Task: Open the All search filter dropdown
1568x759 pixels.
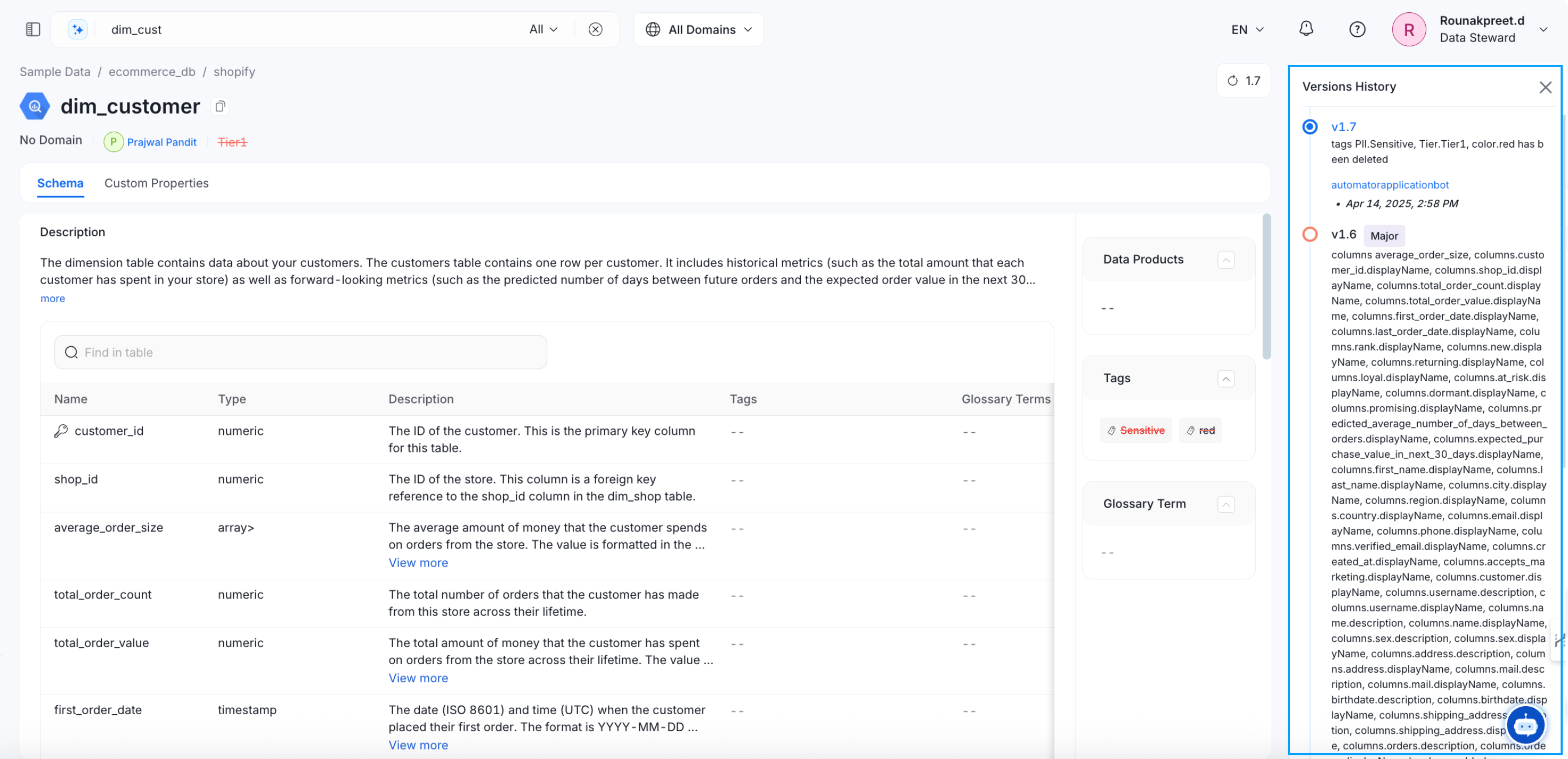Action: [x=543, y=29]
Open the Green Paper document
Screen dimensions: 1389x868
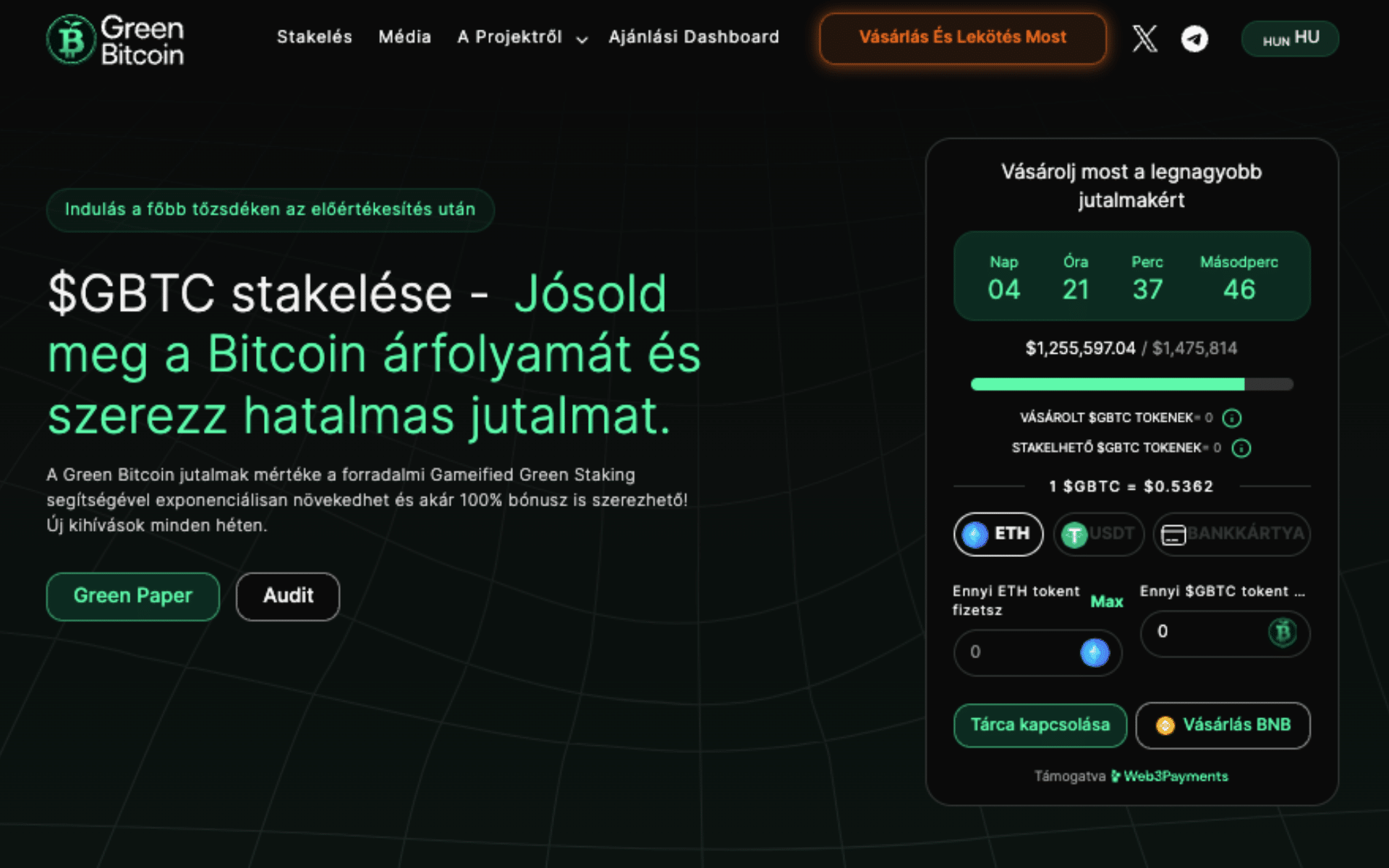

* * *

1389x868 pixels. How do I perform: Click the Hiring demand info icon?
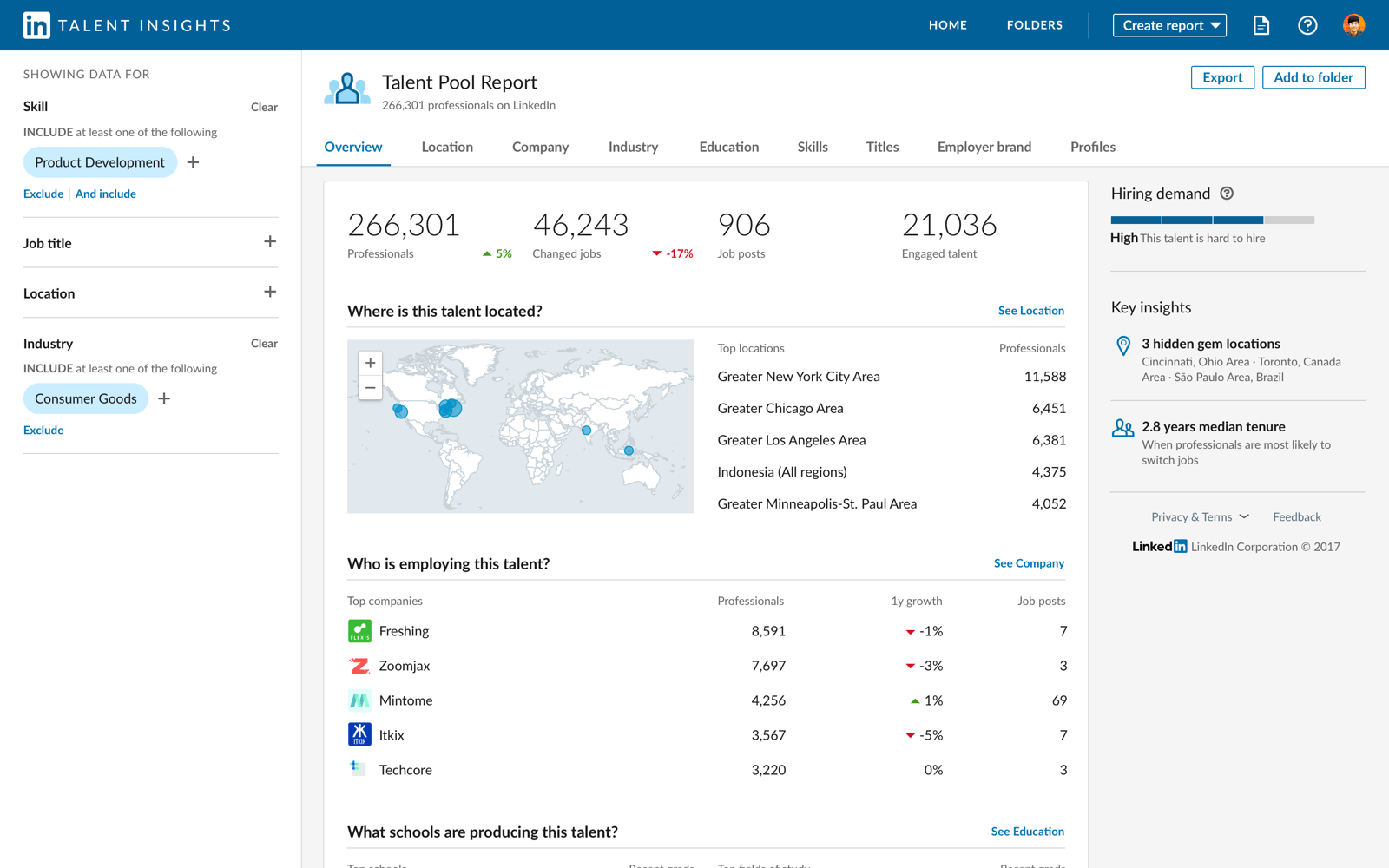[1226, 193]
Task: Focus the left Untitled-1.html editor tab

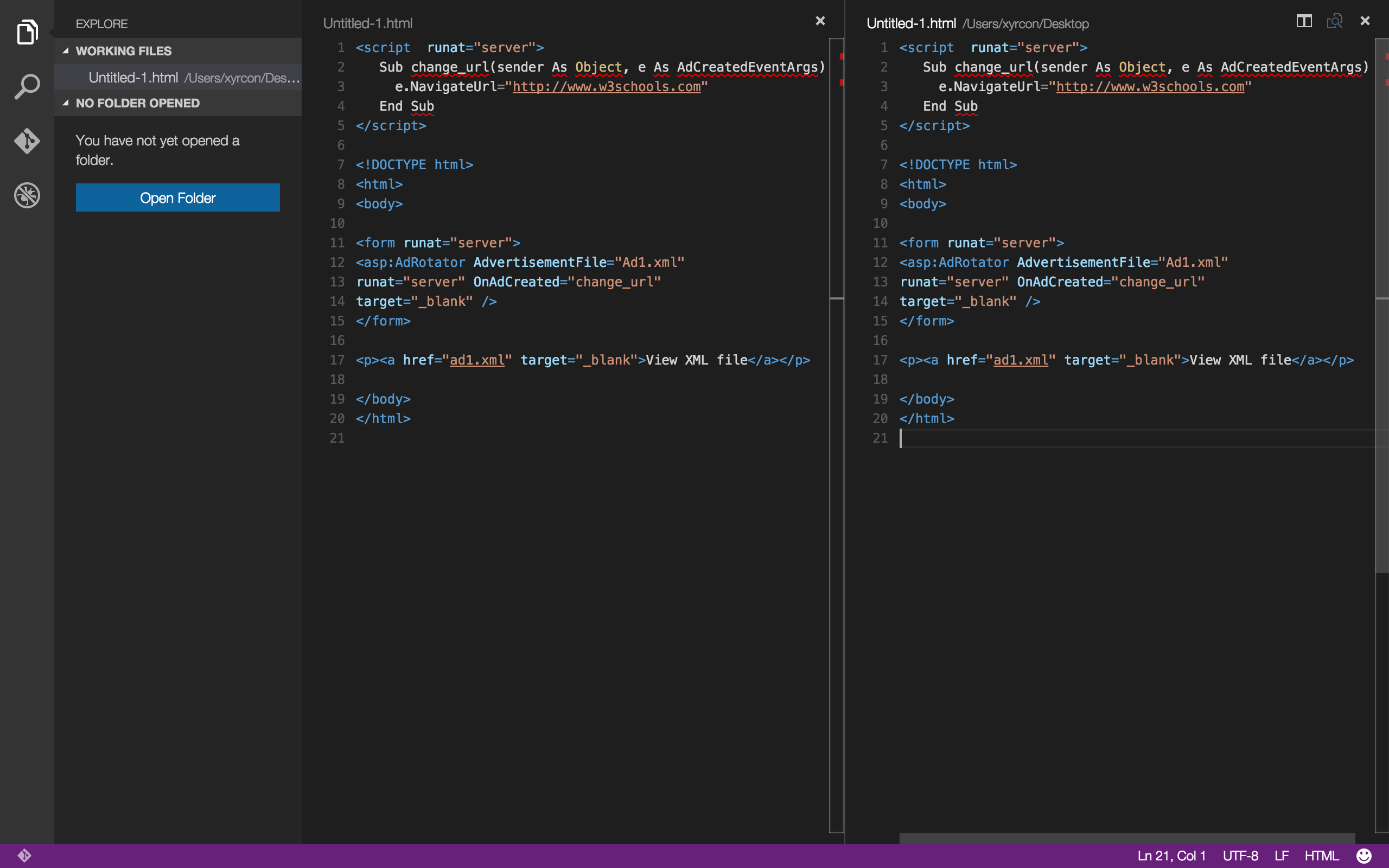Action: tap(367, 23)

**EXERCISE DESCRIPTION:**
From the material above, output only the span of lines that starts at the one containing "Task: Open the All search filter dropdown" and finishes at the one containing "Screen dimensions: 1389x868", word for word and free of pictures.

**COMPLETED TASK:**
Task: Open the All search filter dropdown
1568x759 pixels.
Action: [x=543, y=29]
Open the Green Paper document
Screen dimensions: 1389x868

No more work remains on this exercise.